People with diabetes or any condition that causes poor circulation in the feet should skip home treatment entirely, even for mild cases. Reduced blood flow means minor injuries heal slowly and are far more likely to become infected. Nerve damage from diabetes can also mask pain, so the problem may be more advanced than it feels. Regular visits to a podiatrist for nail care are the safest approach.

What a Professional Procedure Looks Like

The standard treatment is called a partial nail avulsion, and it’s done in a doctor’s office in about 15 to 30 minutes. Your toe is numbed with a local anesthetic, so you won’t feel the procedure itself. The doctor then separates and removes only the strip of nail that’s digging into the skin, leaving the rest of the nail intact. This immediately relieves the pressure and pain.

For ingrown toenails that keep coming back, a chemical called phenol is applied to the exposed nail matrix (the root where that section of nail grows from) to prevent that strip from ever regrowing. This addition significantly reduces recurrence compared to removal alone.

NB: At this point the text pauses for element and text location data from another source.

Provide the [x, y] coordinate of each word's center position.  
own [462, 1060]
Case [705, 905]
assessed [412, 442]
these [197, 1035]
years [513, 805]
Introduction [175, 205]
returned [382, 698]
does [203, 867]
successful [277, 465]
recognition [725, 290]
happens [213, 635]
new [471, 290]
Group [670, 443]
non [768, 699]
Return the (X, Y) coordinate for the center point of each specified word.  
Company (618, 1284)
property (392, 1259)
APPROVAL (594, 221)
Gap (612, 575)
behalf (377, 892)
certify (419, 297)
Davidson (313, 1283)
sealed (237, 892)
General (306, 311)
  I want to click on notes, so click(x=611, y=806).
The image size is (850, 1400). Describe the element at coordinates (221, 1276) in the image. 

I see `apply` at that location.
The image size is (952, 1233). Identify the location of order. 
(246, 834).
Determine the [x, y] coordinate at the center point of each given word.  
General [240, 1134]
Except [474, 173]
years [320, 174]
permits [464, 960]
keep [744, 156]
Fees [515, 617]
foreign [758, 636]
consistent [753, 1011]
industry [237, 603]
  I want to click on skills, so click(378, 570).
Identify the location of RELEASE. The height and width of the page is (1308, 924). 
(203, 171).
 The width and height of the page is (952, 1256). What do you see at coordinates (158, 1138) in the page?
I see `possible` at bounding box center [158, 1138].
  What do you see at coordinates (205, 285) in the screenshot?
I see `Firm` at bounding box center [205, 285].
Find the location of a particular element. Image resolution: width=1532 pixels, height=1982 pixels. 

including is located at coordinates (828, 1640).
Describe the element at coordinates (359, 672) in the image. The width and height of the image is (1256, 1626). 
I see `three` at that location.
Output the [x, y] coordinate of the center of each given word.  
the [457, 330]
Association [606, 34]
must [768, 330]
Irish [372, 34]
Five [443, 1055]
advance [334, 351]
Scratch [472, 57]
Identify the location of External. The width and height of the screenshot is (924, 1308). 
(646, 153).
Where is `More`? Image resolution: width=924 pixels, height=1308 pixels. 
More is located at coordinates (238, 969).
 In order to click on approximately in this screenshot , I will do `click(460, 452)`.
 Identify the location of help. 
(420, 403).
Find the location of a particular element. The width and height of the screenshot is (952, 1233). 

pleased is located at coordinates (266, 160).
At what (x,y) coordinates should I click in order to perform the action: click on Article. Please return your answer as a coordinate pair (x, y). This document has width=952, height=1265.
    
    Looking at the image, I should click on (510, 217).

The toe is then flushed, treated with antiseptic ointment, and bandaged. Most people can walk out of the office and resume normal activities within a day or two, though the toe may be tender for a week or so as it heals.

How to Trim Your Nails to Prevent Recurrence

The way you cut your toenails is the single biggest factor you can control. Cut straight across rather than rounding the corners or cutting at an angle. Curved cuts encourage the nail edges to curve downward into the skin as they grow. Aim for a square shape, then lightly file the corners with an emery board to smooth any sharpness that might catch on socks.

Don’t cut your nails too short. Leave a small visible strip of white nail at the free edge. When nails are trimmed too aggressively, the skin at the sides can fold over the nail as it starts to regrow, trapping the edge underneath. If you’re using clippers at home, clean them with soap and water first, then soak them in 70% isopropyl alcohol for at least 30 minutes to kill bacteria and fungi. Dry them completely afterward to prevent rust.

Tight shoes and socks that compress the toes are another common cause. If your big toenail keeps becoming ingrown on the same side, look at your footwear before anything else. There should be enough space in the toe box that you can wiggle your toes freely without the shoe pressing the nail into the skin.